Виктор оглядел пустой холл, бросил один подозрительный взгляд на дверь кухни, другой — на дверь гостиной. После чего наклонился к сестре и прошептал:
— Мы проникнем в папин кабинет.
— Отлично. И как мы это сделаем?
Что бы Кристина до того ни говорила, глаза, загоревшиеся азартом, выдали ее с головой: сестра предвкушала нечто не менее захватывающее, чем сборка «Расчудесного самораскладного пугала».
— Я знаю, где ключ. А ты поможешь мне его достать.

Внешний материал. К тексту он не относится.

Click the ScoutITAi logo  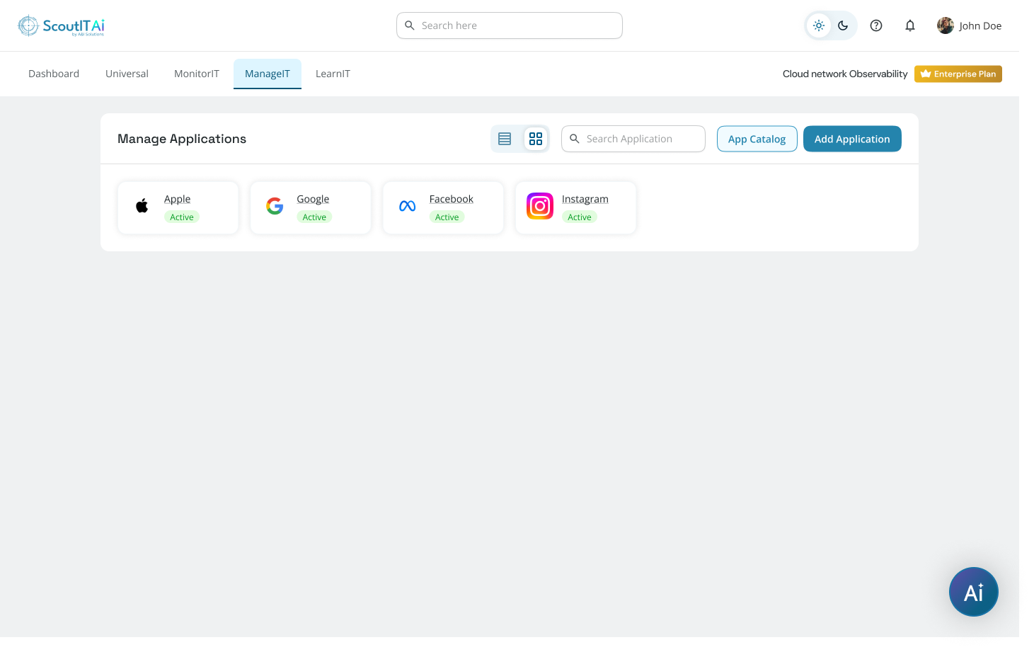(61, 25)
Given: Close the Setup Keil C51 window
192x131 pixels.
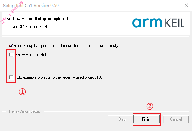Looking at the screenshot, I should click(186, 5).
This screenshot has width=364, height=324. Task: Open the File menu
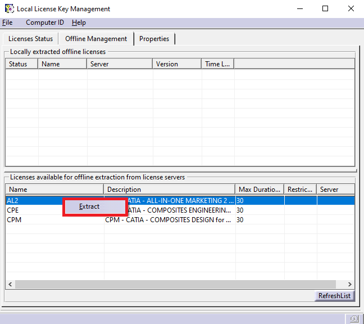[7, 23]
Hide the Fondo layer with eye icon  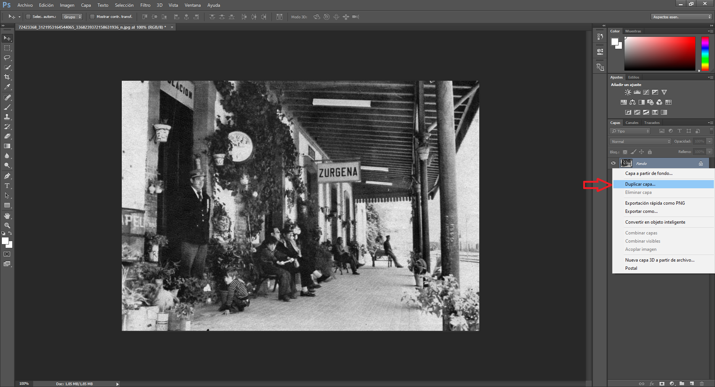tap(613, 163)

Ключ скрипнул и нехотя, словно боясь сломаться, повернулся в замке. Дверь открылась, и Виктору с Кристиной предстало небольшое темное помещение.
Отца в кабинете не было — только если он не решил вдруг сыграть с ними в прятки.
— Папа? — все еще не веря, что здесь никого, кроме них, нет, позвала Кристина.
— Не мешайте, я занят, — раздалась из темноты уже успевшая набить оскомину фраза, вот только теперь — и это стало отчетливо слышно! — она сопровождалась скрипом иглы и шипением граммофонной пластинки.
— Это не он, — сказал Виктор, глядя на сестру.
— Знаю, — ответила Кристина. Она быстро пришла в себя и взяла лампу с тумбочки у двери. Немного потрясла ее и сообщила: — Керосина нет. Столько пыли — наверное, ею давно не пользовались…
— Как и самим кабинетом, — согласился Виктор. — Где бы взять свет? Газ почему-то не поступает.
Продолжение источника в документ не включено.